---
title: "Monitor"
excerpt: "Monitor your model's training metrics live and log for future analysis"
tags: profiling performance-tuning
---

In this tutorial, we introduce the DeepSpeed Monitor and provide examples of its usage.

  - [Overview](#overview)
  - [Usage](#usage)

## Overview

Monitoring model and system metrics during training is vital to ensure hardware resources are fully utilized.
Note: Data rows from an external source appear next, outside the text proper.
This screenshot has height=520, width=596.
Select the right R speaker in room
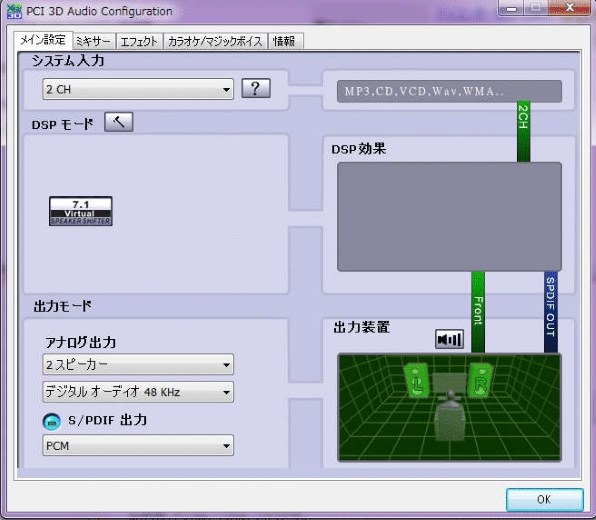(480, 380)
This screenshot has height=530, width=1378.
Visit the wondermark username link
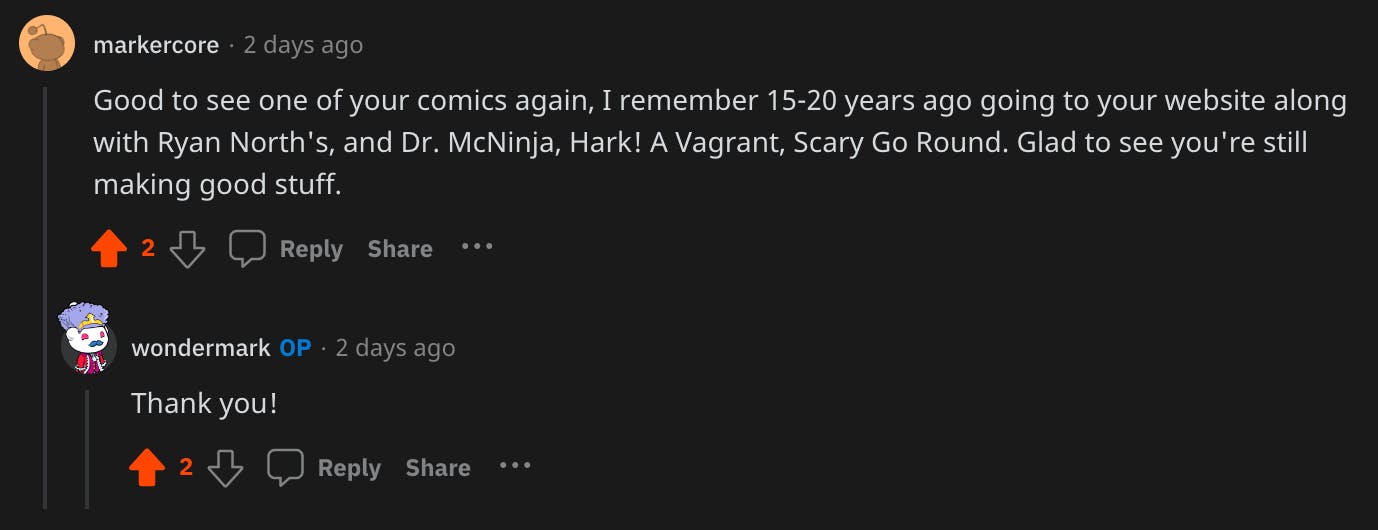(200, 348)
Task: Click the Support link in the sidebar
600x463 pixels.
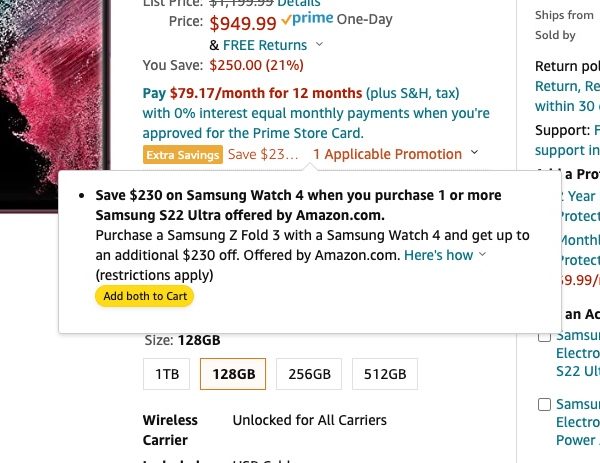Action: coord(596,130)
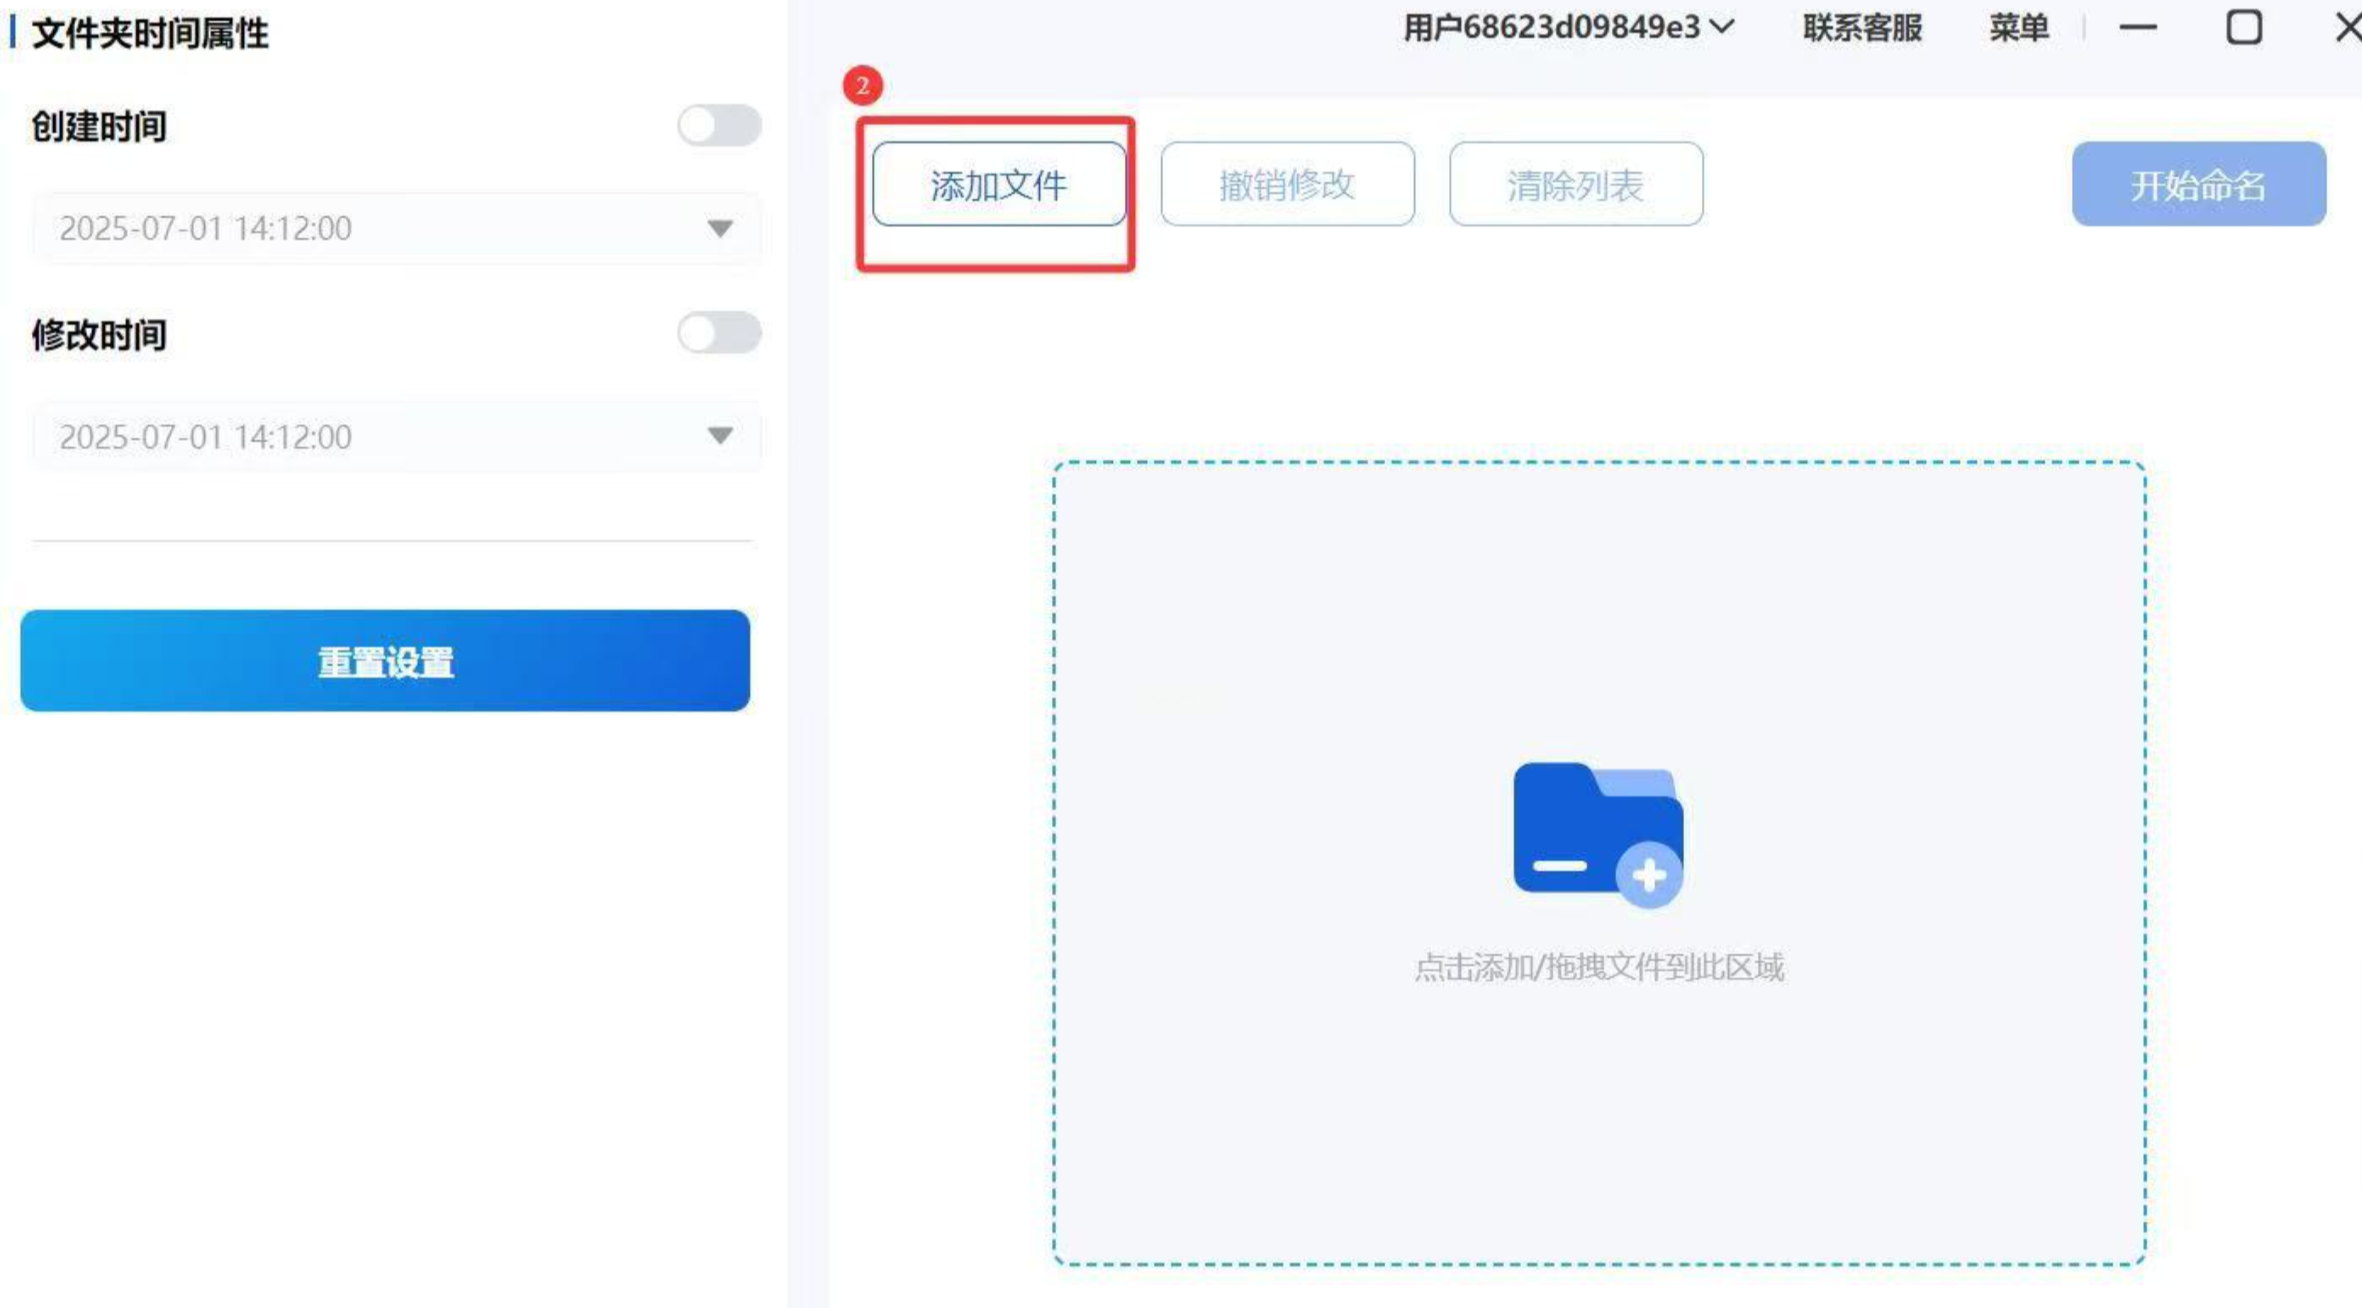Screen dimensions: 2362x1308
Task: Click the 撤销修改 button
Action: pyautogui.click(x=1286, y=185)
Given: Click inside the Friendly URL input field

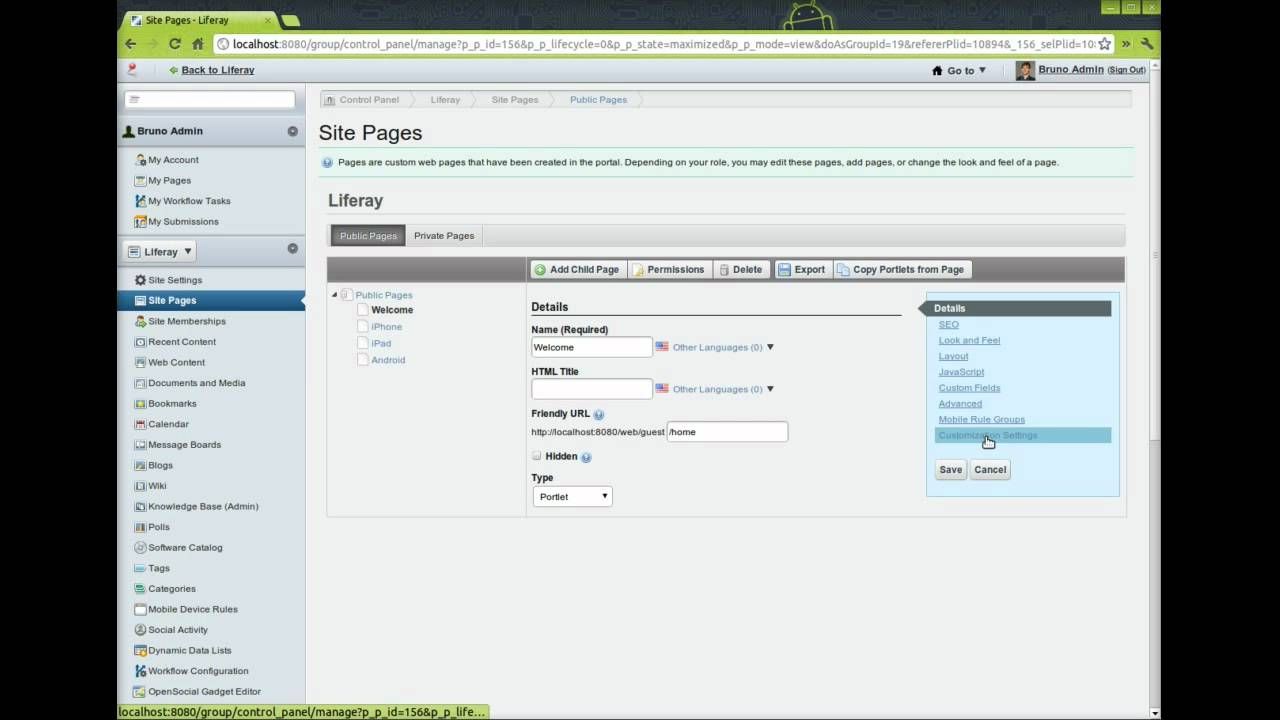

The DeepSpeed Monitor enables live logging of metrics through one or more monitoring backends such as PyTorch's [TensorBoard](https://pytorch.org/docs/1.8.0/tensorboard.html), [WandB](https://docs.wandb.ai/quickstart), and simple CSV files.

Below is a live monitoring view for TensorBoard:

![TensorBoard Example Output](/assets/images/tensorboard_monitor.PNG){: .align-center}

Below is a live monitoring view for WandB:

![WandB Example Output](/assets/images/wandb_monitor.PNG){: .align-center}

## Usage

The DeepSpeed Monitor is configured within the deepspeed [configuration file](/docs/config-json/#monitoring-module-tensorboard-wandb-csv). DeepSpeed will automatically monitor key training metrics, including those tracked with the `wall_clock_breakdown` configuration option. In addition, users can log their own custom events and metrics.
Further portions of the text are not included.